Task statement
Search the data for the word "output" and copy every line that contains it.

Data for processing
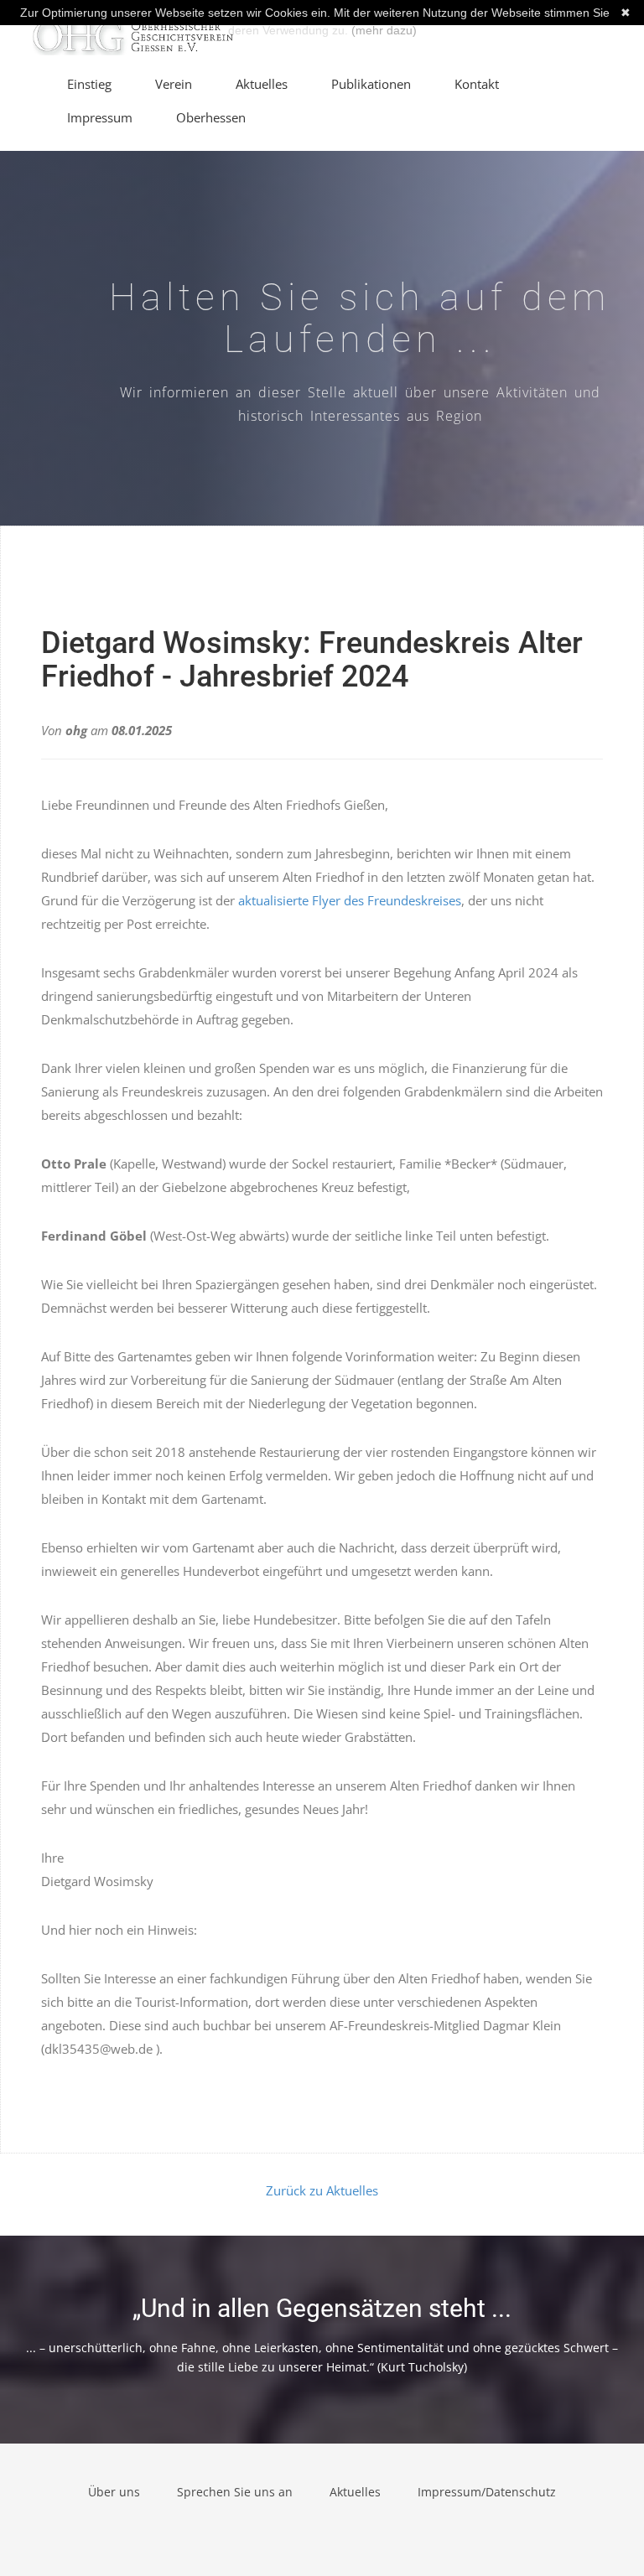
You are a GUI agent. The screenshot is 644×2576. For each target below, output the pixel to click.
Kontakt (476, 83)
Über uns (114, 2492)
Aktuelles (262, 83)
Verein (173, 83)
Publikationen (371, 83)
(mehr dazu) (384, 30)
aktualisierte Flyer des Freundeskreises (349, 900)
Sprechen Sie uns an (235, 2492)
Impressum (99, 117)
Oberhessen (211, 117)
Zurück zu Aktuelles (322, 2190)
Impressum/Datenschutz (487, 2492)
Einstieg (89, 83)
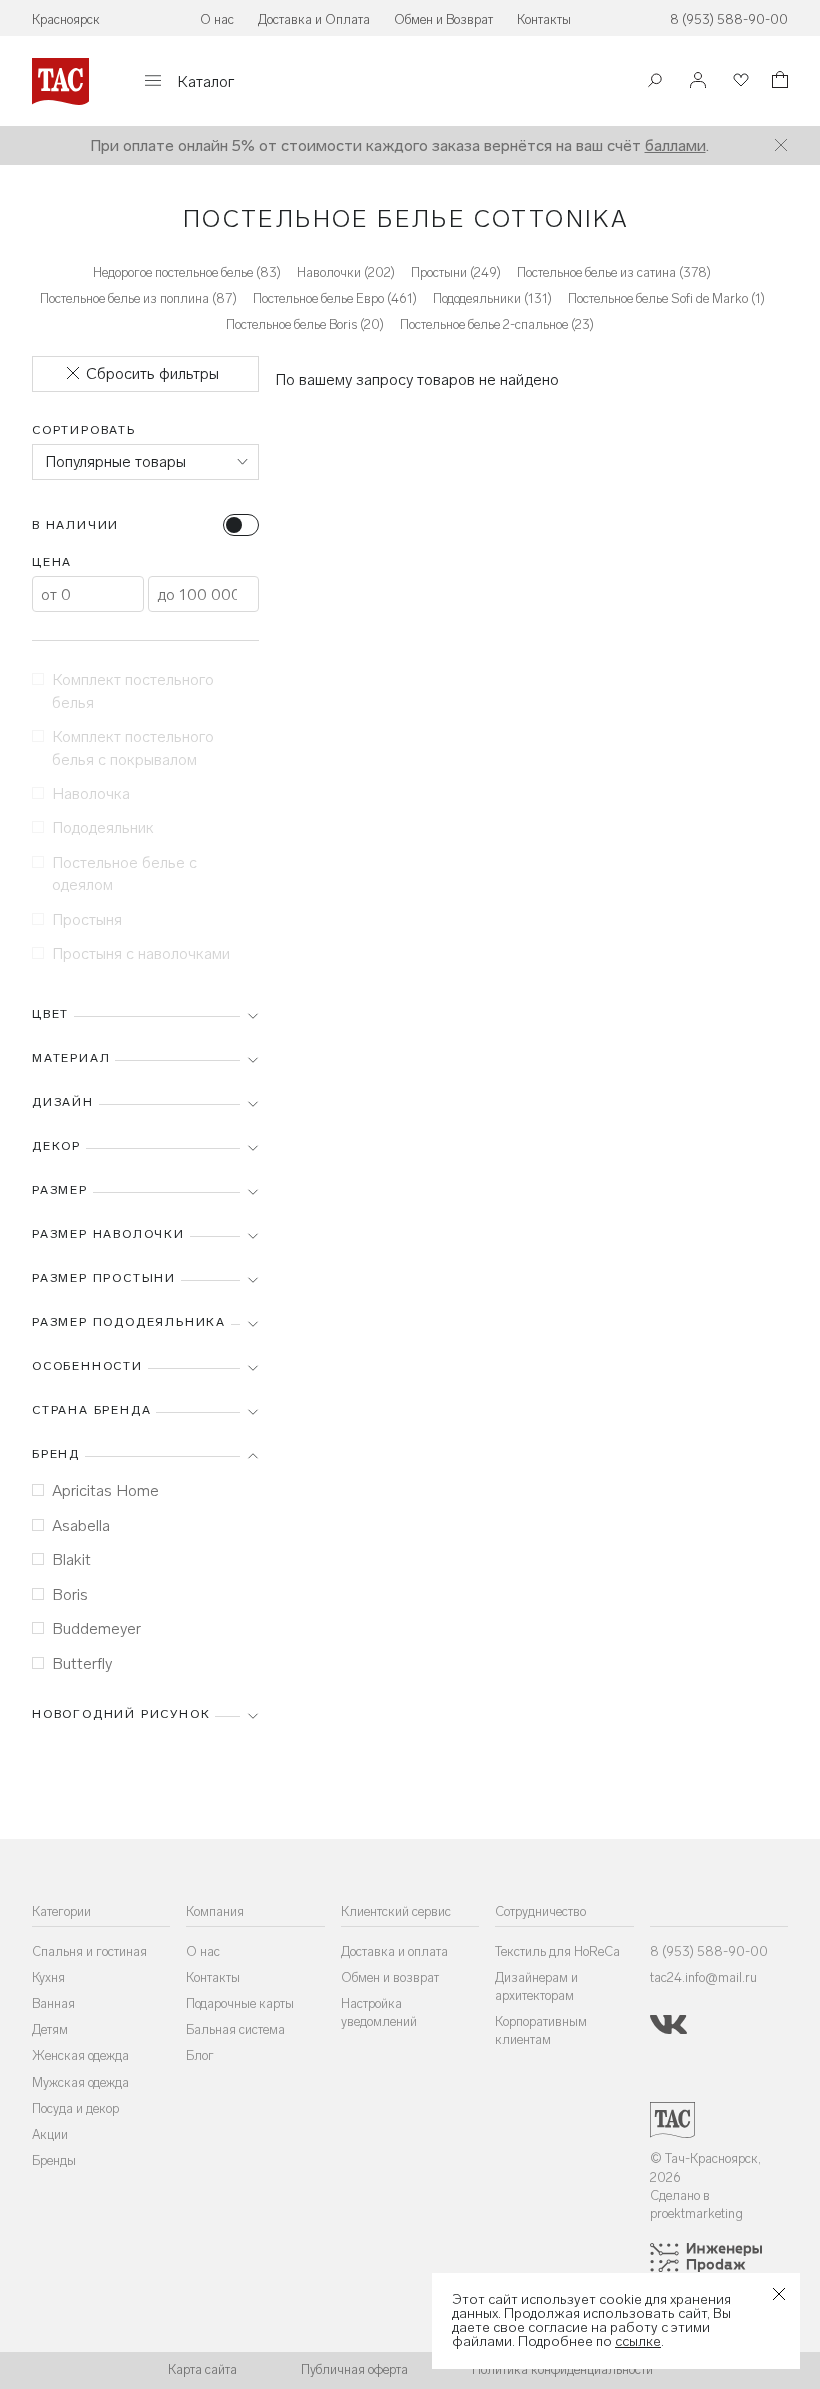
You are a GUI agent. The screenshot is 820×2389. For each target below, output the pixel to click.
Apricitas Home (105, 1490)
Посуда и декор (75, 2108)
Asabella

Answer for this exercise
You are a GUI agent. The screenshot is 644×2576. For each target below, output the pixel to click.
You are a GUI agent. The screenshot is 820×2389. For each target below, output the pixel to click.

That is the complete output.